Das achte Gebot: „Du sollst nicht stehlen“ kollidiert mit Zwangssteuern und Enteignung. Moralisch bleibt Zwangsenteignung Diebstahl auch wenn sie per Gesetz umetikettiert wird.
Und das neunte Gebot: „Du sollst nicht falsch Zeugnis reden“ kollidiert mit Propaganda, Kriegsnarrativen, politischer Manipulation und staatlich legitimierter Lüge.
Jesus sagt außerdem: „Und ihr werdet die Wahrheit erkennen, und die Wahrheit wird euch frei machen.“ (Johannes 8,32)
Nicht Gesetze machen frei. Nicht Regierungen machen frei. Nicht Staaten machen frei. Wahrheit macht frei.

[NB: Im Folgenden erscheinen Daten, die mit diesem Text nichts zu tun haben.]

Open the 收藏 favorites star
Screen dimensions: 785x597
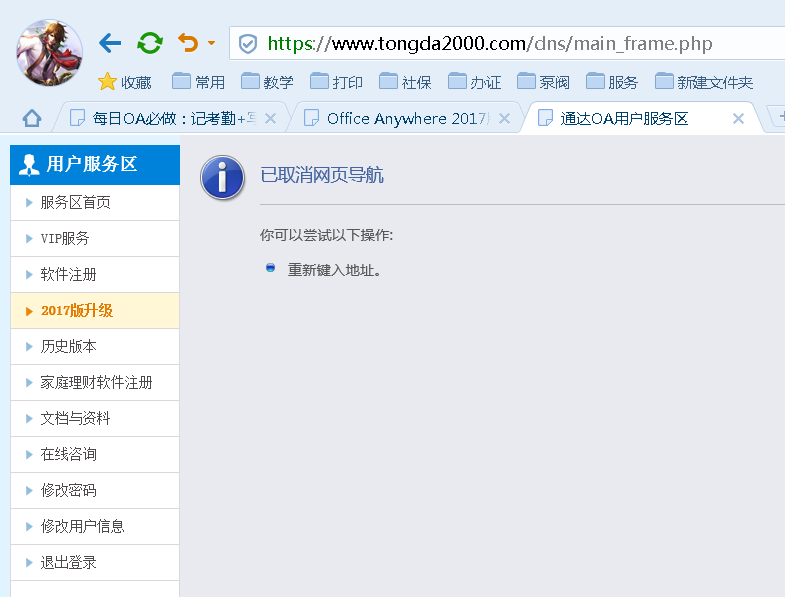125,82
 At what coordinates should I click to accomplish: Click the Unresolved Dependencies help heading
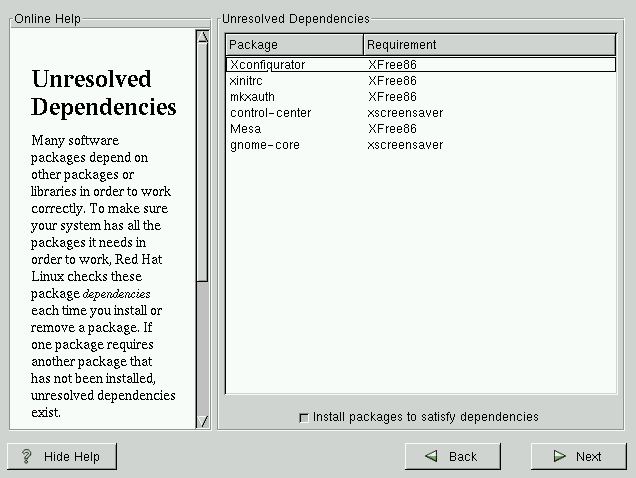(x=103, y=93)
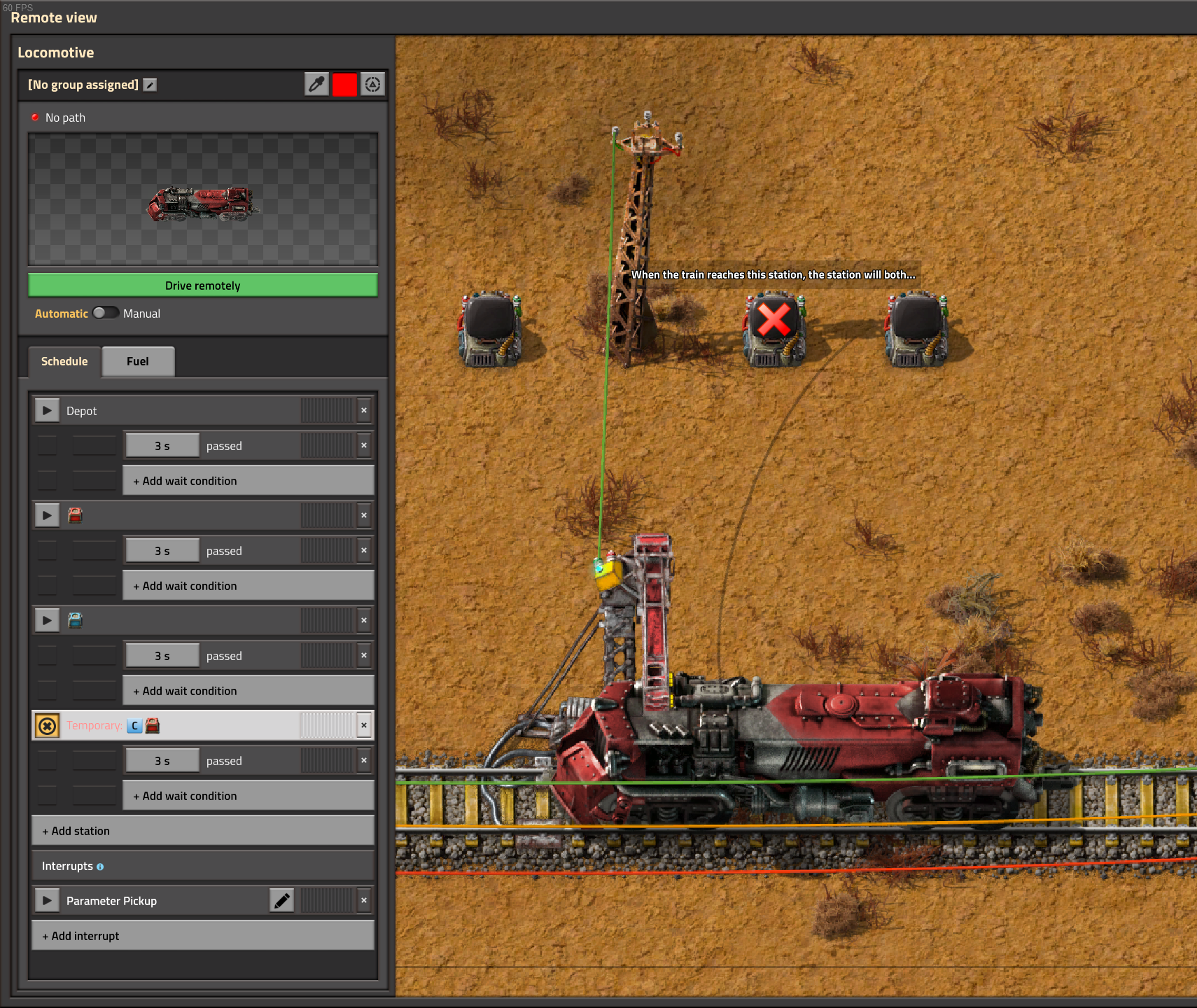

Der Staat funktioniert aber nicht über Wahrheit, sondern über Macht, Zwang, Drohung und Gehorsam. Er ist per Definition ein Herrschaftsinstrument und Herrschaft ist genau das, wovon Christus befreien will.
Das bedeutet nicht, dass Christen naiv, passiv oder weltfremd sein sollen. Aber es bedeutet: Wer den Staat als moralische Autorität, als Heilsbringer, als Garant für Ordnung, Sicherheit oder Gerechtigkeit „anbetet“, stellt ihn faktisch neben oder über Gott.
Und genau das ist – biblisch gesehen – Götzendienst. Man kann Christ sein und in einem Staat leben. Aber man kann nicht konsequent christlich denken und gleichzeitig den Staat als höchste Instanz rechtfertigen, verteidigen oder moralisch heiligen.
Denn: „Man muss Gott mehr gehorchen als den Menschen.“ (Apostelgeschichte 5,29)
Sobald der Staat beansprucht, das letzte Wort zu haben, ist die Grenze überschritten. Christentum und Etatismus schließen sich gegenseitig aus. Wer dem Staat gibt, was nur Gott zusteht, hat den Kern der christlichen Botschaft verfehlt.
Quelle: Kanal @unregierbar Telegram

Anm. Redaktion: ich würde nicht von ChristenTUM reden, eher von geistigem Bewusst-Sein. Es passt dahingehend zum Alod, dass die Bindung an die Urquelle wieder erfolgen darf. Woher stammt unser Geist und daraus resultierend der Leib?